3. Customer Share: Customer penetration is critical, but it simply means increasing the number of customers you have. Share of wallet is the ultimate measure of how customers spend their money when a point-of-sale decision occurs. Inquisitive firms will find that taking care of the basic customer experience will keep detractor counts low. But firms that focus on innovating the customer experience will drive passives to become promoters, and that drives customer share.

4. Market Differentiation: Understanding what drives customer sentiment and what drives their spending is paramount, but the next strategic step must be to understand direct competitors. Market differentiation analyses allow firms to understand which share-drivers they have maxed out, which still have juice to squeeze and in which areas “white space” exists for potential differentiation in keeping with brand promises. Customer experience is inherently competitive, so always compare the experience you deliver to those the customer expects.

5. Customer Value Co-creation: Engaging customer experiences motivate your customer base to create alongside you. The financial benefits of co-creation include reduced product development costs, improved time-to-market, and increased customer willingness to try a new product and an overall better product experience for customers. These co-created experiences paint firms as responsive, accepting, and part of a “we” conversation with customers.
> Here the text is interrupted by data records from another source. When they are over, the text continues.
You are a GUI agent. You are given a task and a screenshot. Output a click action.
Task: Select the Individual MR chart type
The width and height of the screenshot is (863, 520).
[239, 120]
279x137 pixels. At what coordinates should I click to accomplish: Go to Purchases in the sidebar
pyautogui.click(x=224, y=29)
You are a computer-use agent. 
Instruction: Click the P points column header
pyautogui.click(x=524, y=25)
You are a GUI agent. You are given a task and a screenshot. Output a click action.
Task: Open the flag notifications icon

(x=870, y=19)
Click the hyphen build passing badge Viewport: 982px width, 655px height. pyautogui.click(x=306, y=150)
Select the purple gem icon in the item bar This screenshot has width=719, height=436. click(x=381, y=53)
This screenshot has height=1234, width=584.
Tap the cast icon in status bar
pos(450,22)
6. Operational Efficiency: Measuring at all relevant touch points helps to not only improve individual customer management, but it also helps identify how the touch points are connected through customer journeys. Understanding the connections leads to better process design, which creates the benefit of faster resolution for customers, and shorter service calls and lower staffing for the organization. It also values customer time and promotes future interactions with similar success, all of which benefit the overall brand experience, another key component of the wider experience management system.

7. Time-to-Value: Maybe the most miscalculated benefit of any initiative is time. Improving operations, experiences, products or marketing at rates faster than competitors--and absorbing those impacts into the bottom line--is a hallmark of competitive advantage. Detecting issues directly in touchpoints or in the market quickly allows for quick redress, before sales and profits fall. Reacting quickly and thoughtfully to customers and markets is, itself, a positive customer experience.
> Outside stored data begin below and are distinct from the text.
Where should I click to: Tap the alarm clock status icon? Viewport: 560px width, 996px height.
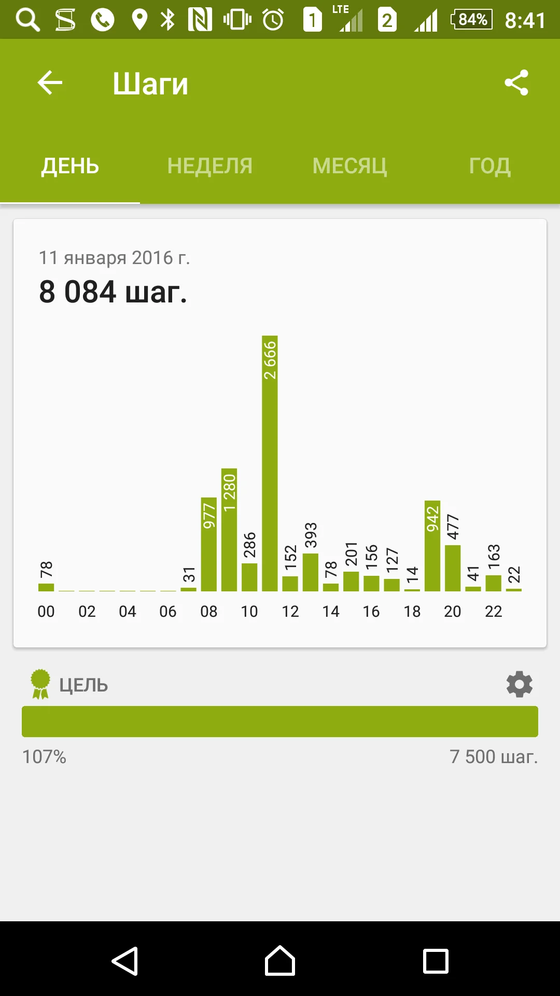pyautogui.click(x=273, y=20)
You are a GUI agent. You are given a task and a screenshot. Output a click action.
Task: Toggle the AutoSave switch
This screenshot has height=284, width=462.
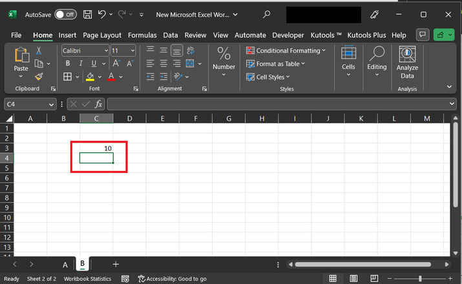65,14
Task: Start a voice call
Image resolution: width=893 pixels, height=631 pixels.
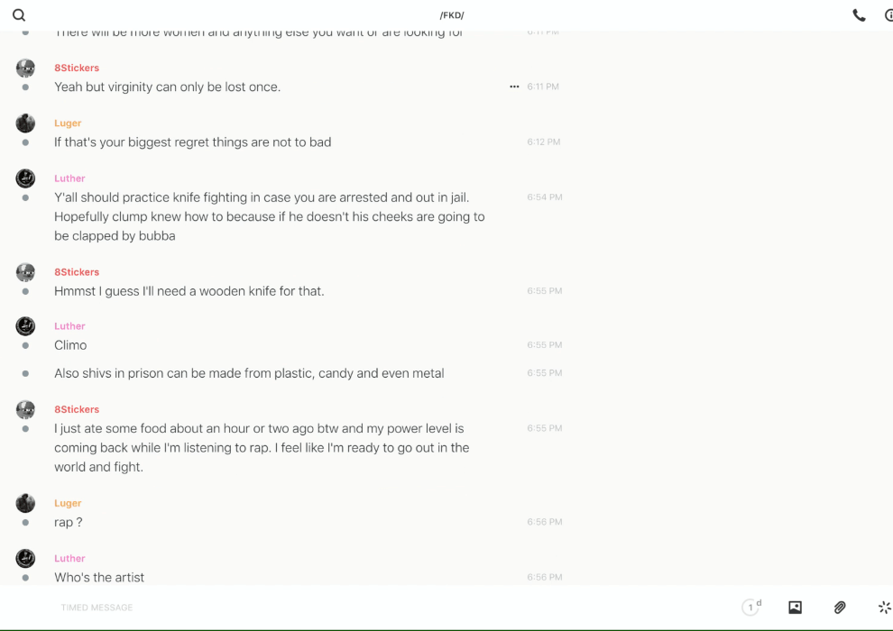Action: click(x=859, y=15)
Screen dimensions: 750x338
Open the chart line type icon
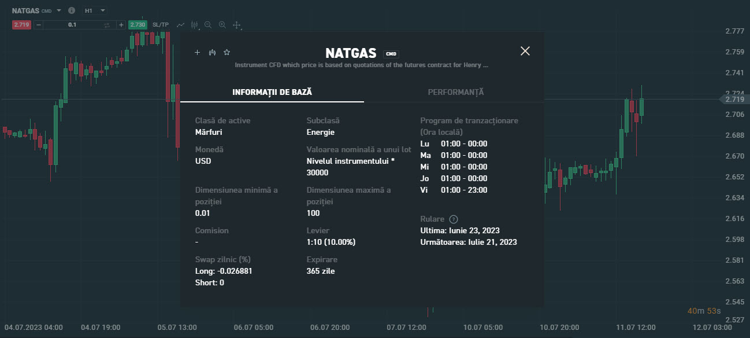(180, 25)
8.  Customer Lifetime Value: This is the net present value of all future customer revenues with account for attrition and your discount rate. It’s a complex measure, but the best firms understand it and make it a central part of their balanced scorecard and track results like share of wallet, brand equity, cost to service, and word-of-mouth vs. cost to acquire.
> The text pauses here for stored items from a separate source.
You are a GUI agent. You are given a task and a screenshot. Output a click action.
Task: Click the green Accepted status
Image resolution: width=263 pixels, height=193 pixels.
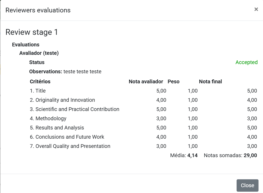point(246,62)
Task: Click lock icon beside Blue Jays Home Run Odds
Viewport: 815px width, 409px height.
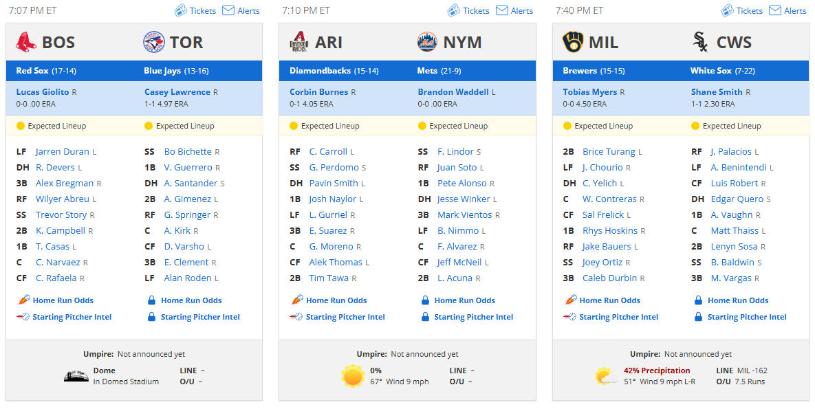Action: [152, 300]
9.  Customer Churn and Customer Resilience: Reducing customer churn is always desirable and rarely achievable. Churn results from both poor touchpoint experiences (operational failures) and poor overall experiences (strategic stumbles against the market). A well-run CX program prevents customers from shifting away from your brand or abandoning it altogether by building up capital with customers who are more willing to forgive a firm should operational, strategic, or PR mistakes occur.

10.  Employee Retention: Firms that deliver great experiences to customers owe that delivery to great employees. Research demonstrates that listening to employee suggestions delivers significant process improvement. These improvements then empower employees to deliver greater customer experiences, increasing their job satisfaction, increasing job tenure, and decreasing employee hiring rates and costs.

Conclusion: Start With Results in Mind

High-functioning customer experience programs choose their three most critical KPIs at the outset. While metrics may change over time to meet shifting strategic needs, establishing programs without the expectation of a return is only creating an expenditure on behalf of customers. Focus first on the rewards to make it an investment instead.